Gene-environment interaction in the development of obesity
Abstract
The prevalence of obesity has risen sharply over the past five decades. Explanations for the obesity epidemic have focused on changes to the physical, technological, and cultural ‘environment’, creating sustained imbalances between energy consumed and energy expended – e.g., through the availability of cheap, energy-dense foods and the growth of sedentary leisure activities.
A large literature has examined the role of the physical environment upon obesity – e.g. the availability of fast-food outlets and accessibility to greenspace. Overall, the literature has not produced consistent findings, but more fundamentally, these aspects of the environment are not distributed randomly spatially. As such, observed associations may be confounded by other aspects of the environment – e.g., area deprivation. A growing literature has also examined whether associations between genetic markers (as indexed by polygenic scores, PGS) and obesity varies across the aspects of the physical environment.

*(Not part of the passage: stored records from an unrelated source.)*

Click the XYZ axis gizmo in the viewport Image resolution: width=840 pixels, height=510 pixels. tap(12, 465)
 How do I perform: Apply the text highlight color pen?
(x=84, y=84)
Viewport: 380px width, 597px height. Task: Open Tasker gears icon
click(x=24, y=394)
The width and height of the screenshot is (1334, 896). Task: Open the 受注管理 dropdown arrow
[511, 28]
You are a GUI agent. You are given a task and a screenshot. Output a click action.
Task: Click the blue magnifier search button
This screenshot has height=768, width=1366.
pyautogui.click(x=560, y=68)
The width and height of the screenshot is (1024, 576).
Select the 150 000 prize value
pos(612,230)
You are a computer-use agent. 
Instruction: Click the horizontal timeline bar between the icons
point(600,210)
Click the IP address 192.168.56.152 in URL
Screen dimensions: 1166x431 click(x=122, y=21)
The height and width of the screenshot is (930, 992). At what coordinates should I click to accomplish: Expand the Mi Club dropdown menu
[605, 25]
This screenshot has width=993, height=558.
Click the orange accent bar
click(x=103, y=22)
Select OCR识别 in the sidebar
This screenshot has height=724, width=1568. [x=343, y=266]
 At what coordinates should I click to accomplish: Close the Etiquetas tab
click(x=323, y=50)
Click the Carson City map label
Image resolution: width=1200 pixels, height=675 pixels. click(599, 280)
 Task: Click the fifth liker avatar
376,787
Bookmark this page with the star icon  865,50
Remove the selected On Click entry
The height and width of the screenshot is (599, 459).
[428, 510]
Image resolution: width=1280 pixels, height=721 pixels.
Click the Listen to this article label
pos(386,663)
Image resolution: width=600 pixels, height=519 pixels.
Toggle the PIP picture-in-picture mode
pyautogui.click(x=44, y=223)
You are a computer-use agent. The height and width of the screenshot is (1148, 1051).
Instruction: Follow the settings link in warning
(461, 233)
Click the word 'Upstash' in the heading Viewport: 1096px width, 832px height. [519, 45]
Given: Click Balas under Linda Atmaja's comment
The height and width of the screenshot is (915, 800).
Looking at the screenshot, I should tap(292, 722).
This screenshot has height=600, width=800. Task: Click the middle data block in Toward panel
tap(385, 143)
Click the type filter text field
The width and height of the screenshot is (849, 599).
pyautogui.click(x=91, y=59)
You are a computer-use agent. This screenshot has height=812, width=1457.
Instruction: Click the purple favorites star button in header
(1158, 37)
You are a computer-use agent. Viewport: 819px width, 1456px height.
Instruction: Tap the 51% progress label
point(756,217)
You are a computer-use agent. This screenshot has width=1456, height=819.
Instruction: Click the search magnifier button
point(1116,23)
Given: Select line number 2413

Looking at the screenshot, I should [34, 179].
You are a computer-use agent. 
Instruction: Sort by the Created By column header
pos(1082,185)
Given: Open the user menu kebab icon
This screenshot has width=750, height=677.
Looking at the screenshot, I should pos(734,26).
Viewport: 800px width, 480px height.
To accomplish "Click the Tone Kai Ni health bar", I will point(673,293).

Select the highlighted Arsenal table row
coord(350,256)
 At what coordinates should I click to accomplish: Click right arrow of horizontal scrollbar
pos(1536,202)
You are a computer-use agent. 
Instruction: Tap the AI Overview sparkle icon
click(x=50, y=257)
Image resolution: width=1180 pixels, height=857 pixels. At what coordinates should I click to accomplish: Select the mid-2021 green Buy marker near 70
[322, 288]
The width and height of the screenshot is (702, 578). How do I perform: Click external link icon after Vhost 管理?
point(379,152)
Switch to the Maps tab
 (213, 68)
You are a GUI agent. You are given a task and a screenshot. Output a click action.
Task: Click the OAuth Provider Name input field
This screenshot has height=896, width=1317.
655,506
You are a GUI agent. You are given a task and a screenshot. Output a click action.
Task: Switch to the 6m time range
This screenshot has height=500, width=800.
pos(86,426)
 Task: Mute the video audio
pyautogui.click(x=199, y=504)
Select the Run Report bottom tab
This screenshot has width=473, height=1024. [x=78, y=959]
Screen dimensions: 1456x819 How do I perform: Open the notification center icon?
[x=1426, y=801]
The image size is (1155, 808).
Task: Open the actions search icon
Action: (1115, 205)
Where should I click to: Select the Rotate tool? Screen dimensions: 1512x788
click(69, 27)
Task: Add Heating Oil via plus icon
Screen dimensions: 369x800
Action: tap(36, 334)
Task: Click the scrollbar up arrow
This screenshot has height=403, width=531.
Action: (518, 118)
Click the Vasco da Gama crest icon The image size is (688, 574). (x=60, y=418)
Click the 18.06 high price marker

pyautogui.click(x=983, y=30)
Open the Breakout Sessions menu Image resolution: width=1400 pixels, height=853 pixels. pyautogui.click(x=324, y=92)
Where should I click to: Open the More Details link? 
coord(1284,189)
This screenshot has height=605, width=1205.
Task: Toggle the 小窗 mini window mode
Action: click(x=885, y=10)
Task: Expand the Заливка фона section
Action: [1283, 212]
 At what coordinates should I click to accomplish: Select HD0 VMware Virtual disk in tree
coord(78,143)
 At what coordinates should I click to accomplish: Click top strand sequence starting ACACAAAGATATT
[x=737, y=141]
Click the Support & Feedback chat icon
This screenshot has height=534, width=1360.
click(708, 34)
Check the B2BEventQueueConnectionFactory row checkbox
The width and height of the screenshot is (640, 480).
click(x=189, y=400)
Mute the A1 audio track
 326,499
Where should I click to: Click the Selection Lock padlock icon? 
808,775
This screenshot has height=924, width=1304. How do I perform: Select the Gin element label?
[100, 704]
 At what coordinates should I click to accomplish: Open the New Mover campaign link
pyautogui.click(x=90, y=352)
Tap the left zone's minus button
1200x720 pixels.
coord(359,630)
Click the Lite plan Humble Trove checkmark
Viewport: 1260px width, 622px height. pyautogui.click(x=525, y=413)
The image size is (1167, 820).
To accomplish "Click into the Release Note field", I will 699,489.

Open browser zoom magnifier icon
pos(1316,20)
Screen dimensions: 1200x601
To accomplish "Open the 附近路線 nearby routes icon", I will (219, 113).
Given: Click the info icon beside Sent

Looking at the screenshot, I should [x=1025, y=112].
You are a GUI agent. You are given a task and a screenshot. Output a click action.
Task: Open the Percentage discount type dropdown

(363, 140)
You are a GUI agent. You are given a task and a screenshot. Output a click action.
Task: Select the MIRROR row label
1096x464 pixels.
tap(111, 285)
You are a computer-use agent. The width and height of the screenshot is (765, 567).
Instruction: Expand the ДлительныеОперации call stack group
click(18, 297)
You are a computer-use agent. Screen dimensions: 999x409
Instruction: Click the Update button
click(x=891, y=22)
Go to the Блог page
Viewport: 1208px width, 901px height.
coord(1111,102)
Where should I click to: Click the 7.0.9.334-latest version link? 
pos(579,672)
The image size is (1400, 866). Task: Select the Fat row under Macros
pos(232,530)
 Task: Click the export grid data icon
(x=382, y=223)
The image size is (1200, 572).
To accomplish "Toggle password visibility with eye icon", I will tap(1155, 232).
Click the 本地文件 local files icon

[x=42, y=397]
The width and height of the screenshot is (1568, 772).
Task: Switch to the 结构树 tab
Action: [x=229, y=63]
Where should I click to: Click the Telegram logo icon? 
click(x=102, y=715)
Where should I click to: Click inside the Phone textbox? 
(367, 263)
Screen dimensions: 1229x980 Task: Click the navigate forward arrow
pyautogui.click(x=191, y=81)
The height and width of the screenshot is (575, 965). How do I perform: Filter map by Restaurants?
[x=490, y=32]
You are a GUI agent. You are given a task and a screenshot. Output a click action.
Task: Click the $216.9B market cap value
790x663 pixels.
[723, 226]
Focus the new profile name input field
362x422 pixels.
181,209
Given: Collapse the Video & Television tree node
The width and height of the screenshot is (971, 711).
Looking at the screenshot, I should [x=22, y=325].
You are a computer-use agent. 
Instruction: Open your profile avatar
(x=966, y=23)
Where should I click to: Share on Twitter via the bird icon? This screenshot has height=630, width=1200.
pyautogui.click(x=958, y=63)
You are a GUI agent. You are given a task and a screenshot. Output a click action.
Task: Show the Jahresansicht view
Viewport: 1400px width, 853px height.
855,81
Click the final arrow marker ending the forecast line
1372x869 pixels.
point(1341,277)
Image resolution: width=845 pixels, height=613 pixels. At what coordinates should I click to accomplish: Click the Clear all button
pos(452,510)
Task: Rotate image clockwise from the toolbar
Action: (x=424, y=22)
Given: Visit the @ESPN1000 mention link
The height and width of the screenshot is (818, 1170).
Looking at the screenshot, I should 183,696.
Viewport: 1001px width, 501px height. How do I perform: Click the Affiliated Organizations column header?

However, these studies may also be materially affects by unobserved confounding.
In this study, we link genetic and geographic data from Understanding Society to examine the causal effect of three aspects of the obesogenic environment (local availability of fast-food, health food stores, and sporting facilities) upon adiposity and to additionally explore whether this causal effect varies according to a person’s PGS for BMI. As – like previous studies – our data our observational, we use two causal inference methods to assess and correct for bias. First, we repeat analyses using ‘negative control’ environments (local availability of betting shops and future obesogenic environment among movers) that should not influence current adiposity, but may be confounded in the same way. Second, we perform ‘sensitivity analysis’ allowing us to assess how associations would change when adjusting for plausible levels of confounding bias.
The analyses form part of the lead author’s UKHLS Fellowship project and will be completed by the conference.